I, Mage
The identifier ‘mage’ is not commonly used these days, but I think it suits me. It is worth explaining why.
One problem I have is that I hold a variety of initiations, so what am I? I have one general Wiccan initiation, from some kind witches who got tired of me being on the outside. Later, I was received into the Children of the Dawn, and the Tuatha de Dannan branch of the New England Covens of Traditionalist Wicca. I have also received the grades of the Hermetic Order of the Golden Dawn up to and including the 5=6 Adeptus Minor (Ciceros’ line). During my Buddhist studies I took refuge and received a number of empowerment and teachings. I also was given a Hindu Nath initiation, but I’m not sure of its qualifications. When I founded the Open Source Order of the Golden Dawn, I knew I needed a beginners place to balance my leadership role, so I joined the Masons, taking the three Blue Lodge degrees (Master Mason), then the 32 Scottish Rite degree and 18 of the York Rite. Later while in England working on my PhD in history, was welcomed as Ovate in the OBOD tradition of Druidry. This is all in addition to my seminary degree, Master of Divinity and my baccalaureate in English. So, what am I?

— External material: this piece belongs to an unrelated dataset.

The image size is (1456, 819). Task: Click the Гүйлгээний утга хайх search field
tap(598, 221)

The term mage originates from the name of a cast or tribe of Persian priests, but we get it from the Greeks who used to name the foreign, usually itinerant, workers of spiritual power who came out of the East. Magia is what they called these people’s craft, and magic comes from this word. The ancient Greeks (and Romans) had priest-folk, but not a hereditary class of priests-for-life, with very few exceptions like the Vestal Virgins, and even those did not tend to serve for life. These were the keepers of the Hieratica Tekhne, the Priestcraft specific to their culture, and to which magia was an import. They also had native fortune tellers, spell crafters, channelers, and spirit summoners for hire. As a class, these were called Goetea, from which we get the term Goetic, but the British would later call them Cunningfolk. (Or at least this is what my studies now tell me. I am ever still learning.)

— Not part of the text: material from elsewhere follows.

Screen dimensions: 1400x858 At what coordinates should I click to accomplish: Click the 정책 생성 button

But after Christianity eliminated the Priest-folk and Cunningfolk, and no doubt drove out the foreign Magi as well, the technical application of spiritual force for spiritual or material ends outside the confines of the Church only survived in remnants and scattered bits. Until the Renaissance. In the 1400s knowledge, mostly texts in Greek, came into the West, Florence Italy specifically, and ignited profound cultural change. The key players in the drama studied these ancient texts, many of which were of ancient philosophy like Plato and the later Neoplatonists, many were mystical like the Hermetic Corpus, and some were liturgical like the Hymns of Orpheus. But they did not just study, they experimented and practiced the arts in the texts which they learned were called theurgy. At the time they thought that this was something other than ancient Greek religion, but today I am of the opinion that theurgy is simply high grade, high intensity Greek (Hellenic) spiritual engagement. And as Goetea was considered vulgar, and Priestcraft was held by the clergy, they called their practice magic and themselves magi, or mage in the singular, and magus in the Latin.
Coming as I do off the Golden Dawn where magus is a grade title, and a very high (2nd to last) one at that, it does not seem right to use that term. But, as a simple committed practitioner of the spiritual technology and path called theurgy, and heir to the Renaissance magi, it seems to me right to call myself a mage.